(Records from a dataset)

----

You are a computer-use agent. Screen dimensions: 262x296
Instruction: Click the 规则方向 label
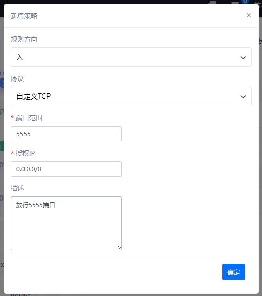point(24,39)
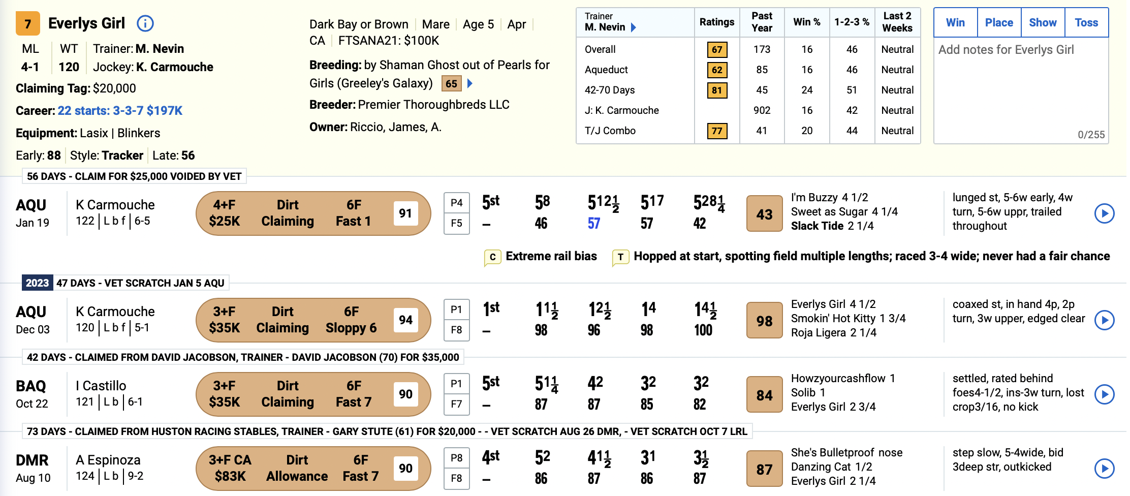Play replay of Oct 22 BAQ race

[1104, 394]
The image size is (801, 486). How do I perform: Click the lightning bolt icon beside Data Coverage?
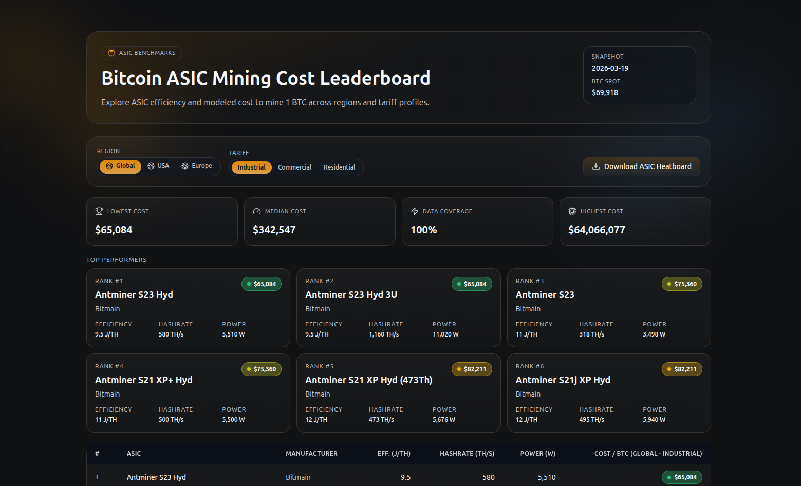415,211
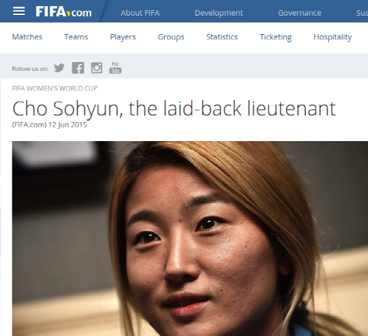
Task: Select Governance in top navigation
Action: click(x=299, y=13)
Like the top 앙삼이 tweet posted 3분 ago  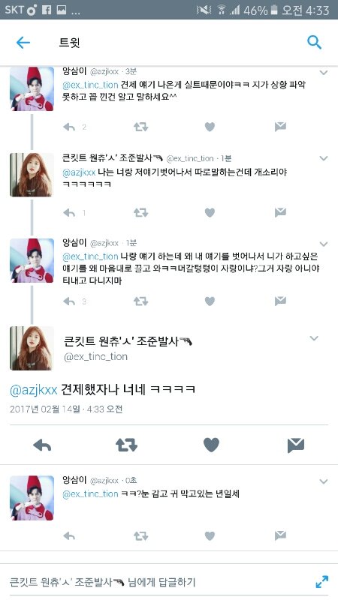(210, 127)

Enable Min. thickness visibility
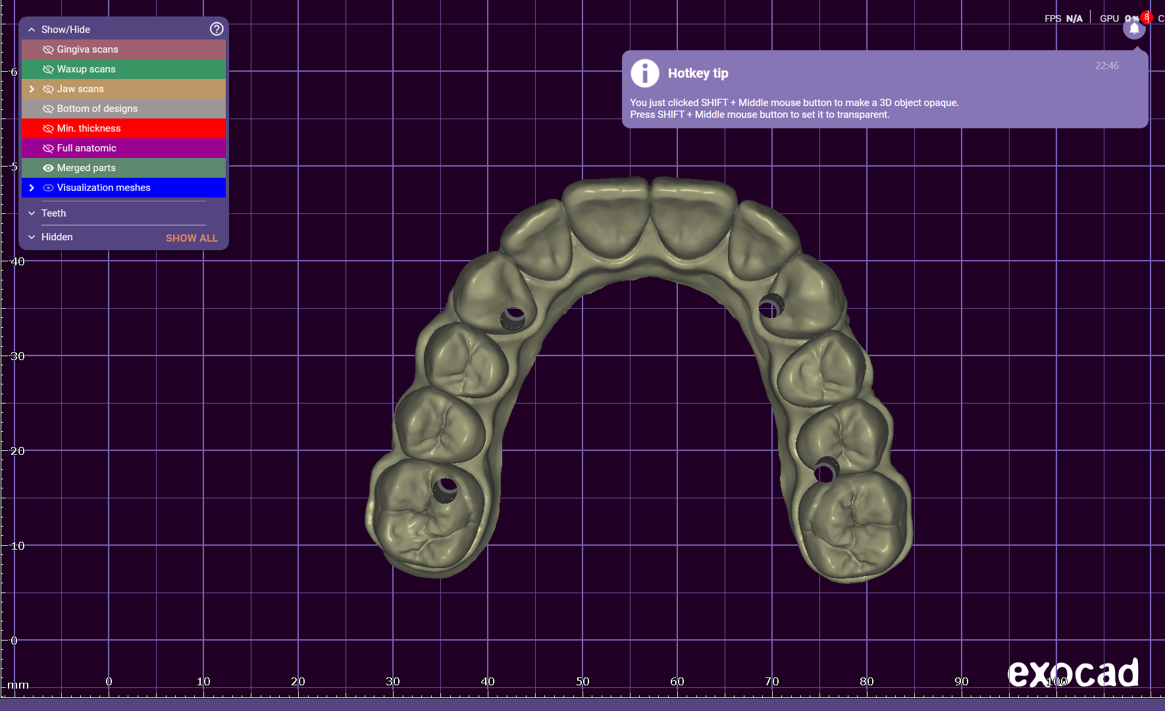pyautogui.click(x=48, y=128)
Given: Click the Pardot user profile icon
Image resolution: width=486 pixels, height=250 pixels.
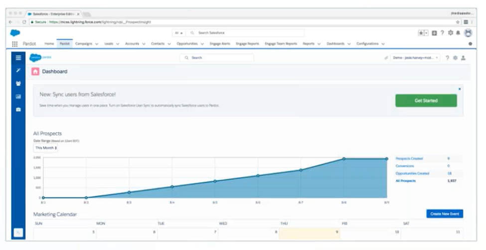Looking at the screenshot, I should [463, 58].
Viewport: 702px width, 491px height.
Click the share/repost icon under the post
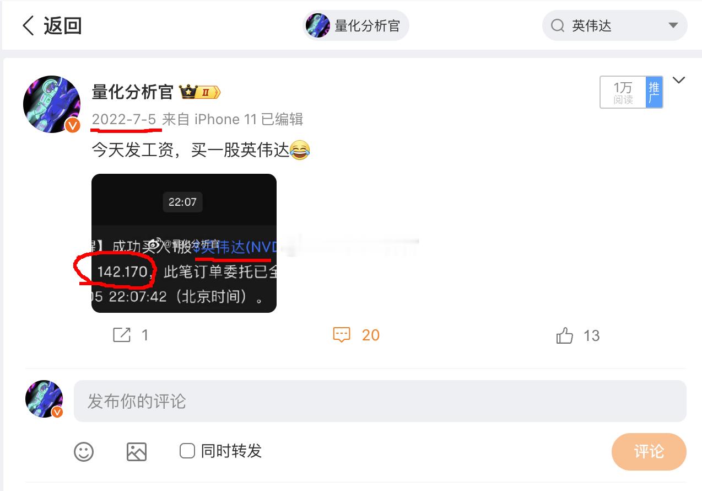coord(122,335)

----

### What to do:
Please report every line of the records above that contains the string "width". Case counts.

### Full response:
Image resolution: width=486 pixels, height=250 pixels.
Viewport: 702px width, 491px height.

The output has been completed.